Skyline matrix


In scientific computing, skyline matrix storage, or SKS, or a variable band matrix storage, or envelope storage scheme is a form of a sparse matrix storage format matrix that reduces the storage requirement of a matrix more than banded storage. In banded storage, all entries within a fixed distance from the diagonal are stored. In column-oriented skyline storage, only the entries from the first nonzero entry to the last nonzero entry in each column are stored. There is also row oriented skyline storage, and, for symmetric matrices, only one triangle is usually stored.
Skyline storage has become very popular in the finite element codes for structural mechanics, because the skyline is preserved by Cholesky decomposition, and systems of equations from finite elements have a relatively small skyline. In addition, the effort of coding skyline Cholesky is about same as for Cholesky for banded matrices.

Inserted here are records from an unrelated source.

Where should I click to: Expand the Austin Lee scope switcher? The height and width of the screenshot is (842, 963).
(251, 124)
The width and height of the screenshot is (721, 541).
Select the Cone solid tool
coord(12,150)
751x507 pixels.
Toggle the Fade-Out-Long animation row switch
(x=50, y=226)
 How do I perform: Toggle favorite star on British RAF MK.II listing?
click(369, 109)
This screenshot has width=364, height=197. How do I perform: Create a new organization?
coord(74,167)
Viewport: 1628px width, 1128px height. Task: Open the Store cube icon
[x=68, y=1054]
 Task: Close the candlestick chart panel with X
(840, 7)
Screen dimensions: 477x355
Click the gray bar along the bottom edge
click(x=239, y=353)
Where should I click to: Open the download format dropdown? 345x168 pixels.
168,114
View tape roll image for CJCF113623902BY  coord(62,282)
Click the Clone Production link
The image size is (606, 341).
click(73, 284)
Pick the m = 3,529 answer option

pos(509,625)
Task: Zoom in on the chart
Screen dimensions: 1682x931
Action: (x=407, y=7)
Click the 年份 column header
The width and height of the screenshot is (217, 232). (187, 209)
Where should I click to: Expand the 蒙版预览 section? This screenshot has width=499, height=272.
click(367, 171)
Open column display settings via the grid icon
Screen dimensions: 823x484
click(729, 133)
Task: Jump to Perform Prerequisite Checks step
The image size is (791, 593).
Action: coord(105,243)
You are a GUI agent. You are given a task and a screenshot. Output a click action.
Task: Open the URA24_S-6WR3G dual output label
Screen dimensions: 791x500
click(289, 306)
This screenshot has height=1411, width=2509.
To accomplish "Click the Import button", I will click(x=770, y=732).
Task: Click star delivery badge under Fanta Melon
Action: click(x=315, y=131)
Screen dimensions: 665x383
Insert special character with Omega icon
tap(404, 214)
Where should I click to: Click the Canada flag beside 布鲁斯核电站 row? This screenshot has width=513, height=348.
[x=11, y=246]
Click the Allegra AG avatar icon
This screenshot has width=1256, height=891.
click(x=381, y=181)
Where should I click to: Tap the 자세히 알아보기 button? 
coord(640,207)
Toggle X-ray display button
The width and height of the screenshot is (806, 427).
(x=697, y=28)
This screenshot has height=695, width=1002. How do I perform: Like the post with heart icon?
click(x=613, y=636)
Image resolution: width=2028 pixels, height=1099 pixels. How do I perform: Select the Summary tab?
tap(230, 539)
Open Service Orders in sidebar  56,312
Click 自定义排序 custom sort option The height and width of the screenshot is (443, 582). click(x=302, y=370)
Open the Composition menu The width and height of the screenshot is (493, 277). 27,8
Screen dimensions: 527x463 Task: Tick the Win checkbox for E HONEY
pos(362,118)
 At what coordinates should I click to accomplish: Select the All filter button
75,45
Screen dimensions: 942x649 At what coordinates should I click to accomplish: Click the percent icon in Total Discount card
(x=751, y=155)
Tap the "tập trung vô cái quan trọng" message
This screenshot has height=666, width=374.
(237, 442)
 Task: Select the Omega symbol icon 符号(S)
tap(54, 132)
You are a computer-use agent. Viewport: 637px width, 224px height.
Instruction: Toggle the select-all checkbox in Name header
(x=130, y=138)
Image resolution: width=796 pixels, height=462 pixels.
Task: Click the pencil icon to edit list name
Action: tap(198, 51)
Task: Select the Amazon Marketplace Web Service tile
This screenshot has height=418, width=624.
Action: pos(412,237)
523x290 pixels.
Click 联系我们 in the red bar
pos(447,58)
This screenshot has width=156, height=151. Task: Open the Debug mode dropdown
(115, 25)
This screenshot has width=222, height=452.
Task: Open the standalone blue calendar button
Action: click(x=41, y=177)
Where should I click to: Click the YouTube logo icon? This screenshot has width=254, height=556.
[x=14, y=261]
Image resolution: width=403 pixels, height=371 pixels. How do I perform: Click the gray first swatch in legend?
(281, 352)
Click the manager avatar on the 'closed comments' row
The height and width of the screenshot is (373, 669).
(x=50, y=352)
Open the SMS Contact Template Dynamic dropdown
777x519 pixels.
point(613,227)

Before storing a matrix in skyline format, the rows and columns are typically renumbered to reduce the size of the skyline and to decrease the number of operations in the skyline Cholesky algorithm. The same heuristic renumbering algorithm that reduce the bandwidth are also used to reduce the skyline. The basic and one of the earliest algorithms to do that is reverse Cuthill–McKee algorithm.
However, skyline storage is not as popular for very large systems because skyline Cholesky is not so easily adapted for massively parallel computing, and general sparse methods, which store only the nonzero entries of the matrix, become more efficient for very large problems due to much less fill-in.